Perry Klein’s transfer to Carson High in the spring of 1988 did not ignite a trend among top high school athletes--only a handful of families have since made the sacrifice for the sake of their superstar’s athletic career. Most recently, state sprint champion Marion Jones and her mother moved to Thousand Oaks, with Marion transferring from Rio Mesa High to Thousand Oaks.

Parents take drastic steps--from moving to sending their child to live with a legal guardian--to sidestep a state rule that forces a transfer student to sit out a year in his sport unless his family establishes residence in that community. The rule discourages recruiting but it effectively turns parents into plotters to give their athletes immediate eligibility.

“People who want badly enough to disrupt their own lives to beat us can beat us,” said Hal Harkness, City Section commissioner.

And according to state high school officials, parents have gone to great lengths to circumvent the residency rule, which requires that the family must move as a unit unless the parents are divorced or separated.
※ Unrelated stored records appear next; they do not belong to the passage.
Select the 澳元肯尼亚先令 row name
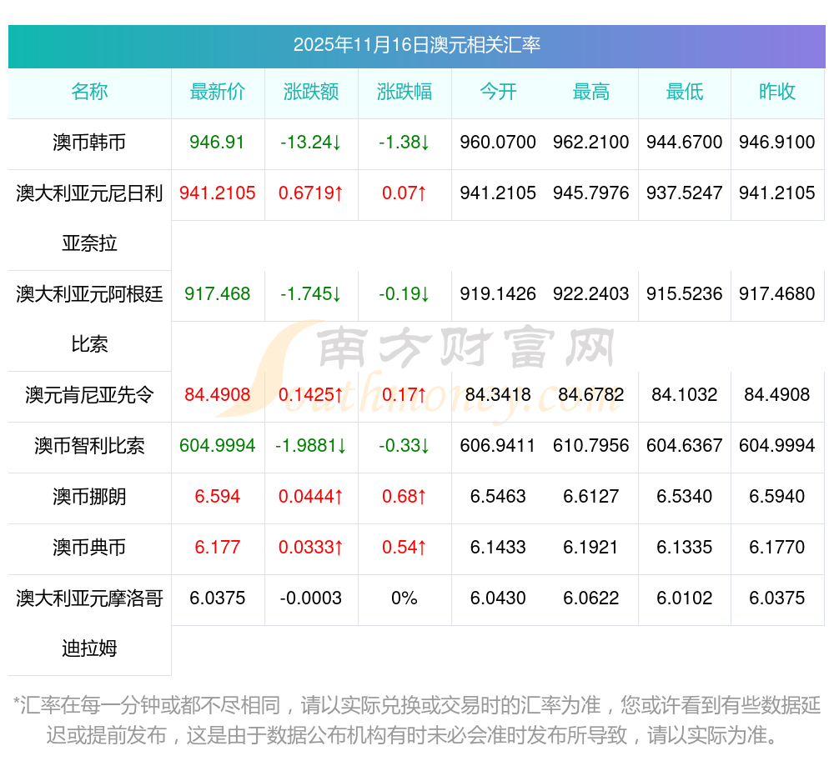Screen dimensions: 834x761 (x=89, y=395)
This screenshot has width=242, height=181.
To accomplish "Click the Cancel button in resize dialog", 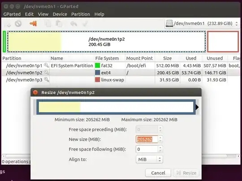I will (158, 173).
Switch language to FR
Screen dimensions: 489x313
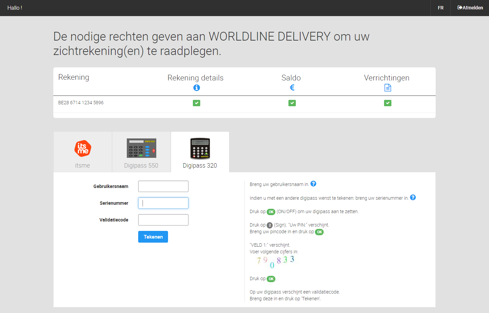[x=440, y=8]
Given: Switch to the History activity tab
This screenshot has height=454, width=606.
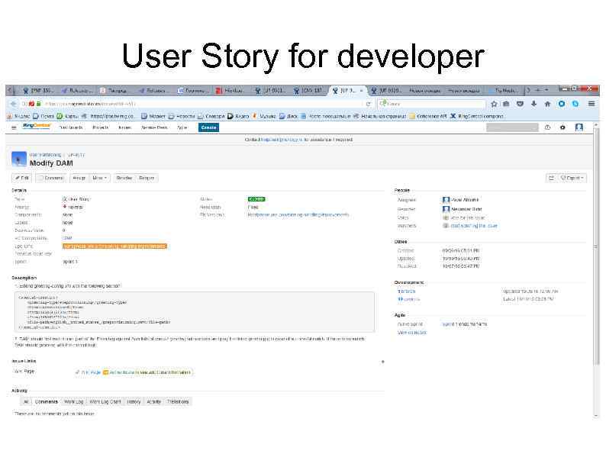Looking at the screenshot, I should (134, 402).
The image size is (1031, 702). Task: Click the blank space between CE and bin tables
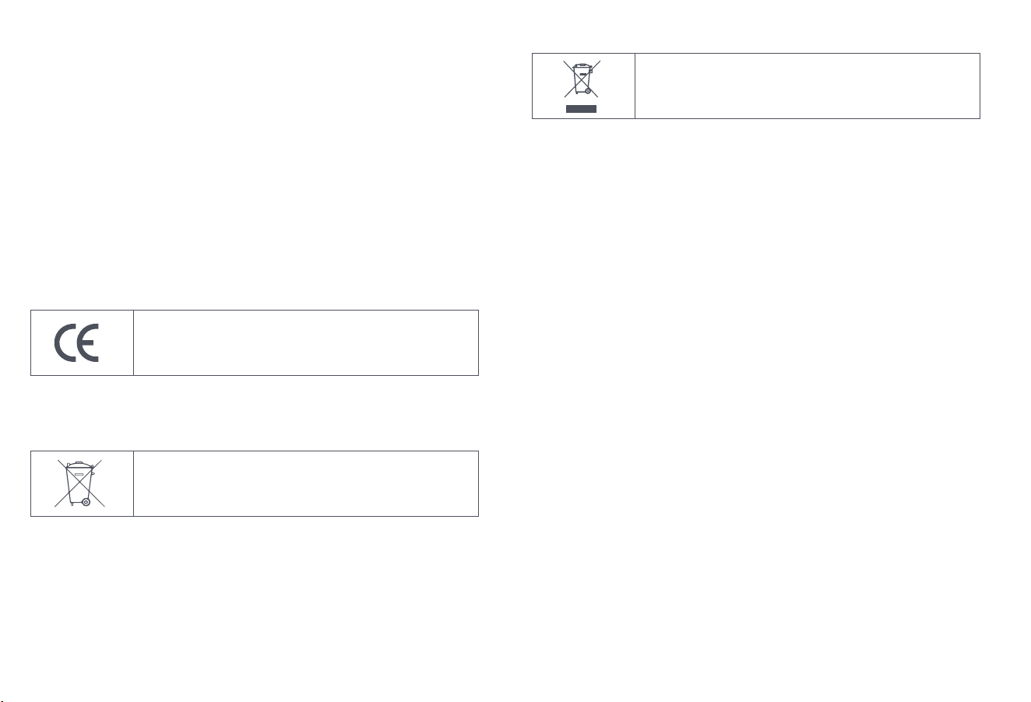point(255,413)
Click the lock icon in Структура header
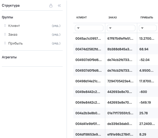Screen dimensions: 158x138 pyautogui.click(x=51, y=6)
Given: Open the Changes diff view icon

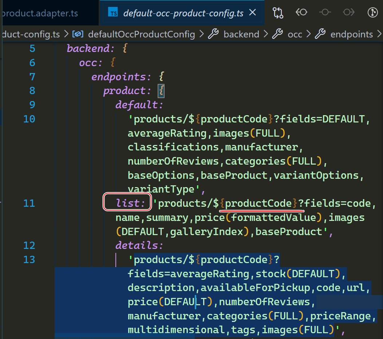Looking at the screenshot, I should [x=278, y=12].
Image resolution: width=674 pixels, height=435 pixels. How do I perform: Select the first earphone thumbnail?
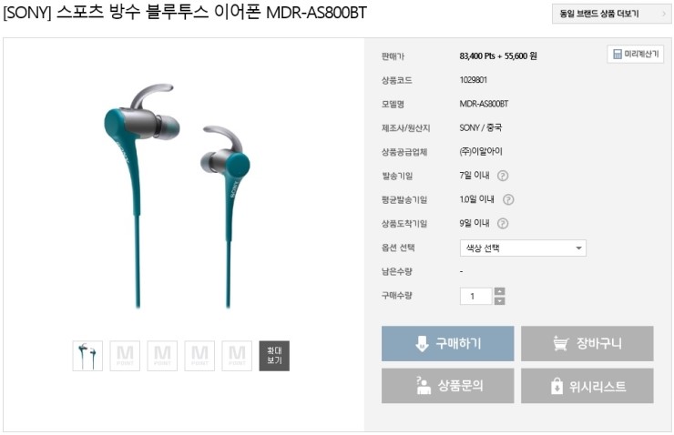coord(87,356)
Record-breaking quarterback John Walsh transferred from West Torrance High to Carson for the 1990 football season when his father filed for divorce and rented an apartment in the Carson school district. Left behind to live in Torrance were the wife and four other children. Like Klein, Walsh led Carson to the City 4-A Division title. After the season, the parents reconciled and father and son moved back to Torrance, Harkness said.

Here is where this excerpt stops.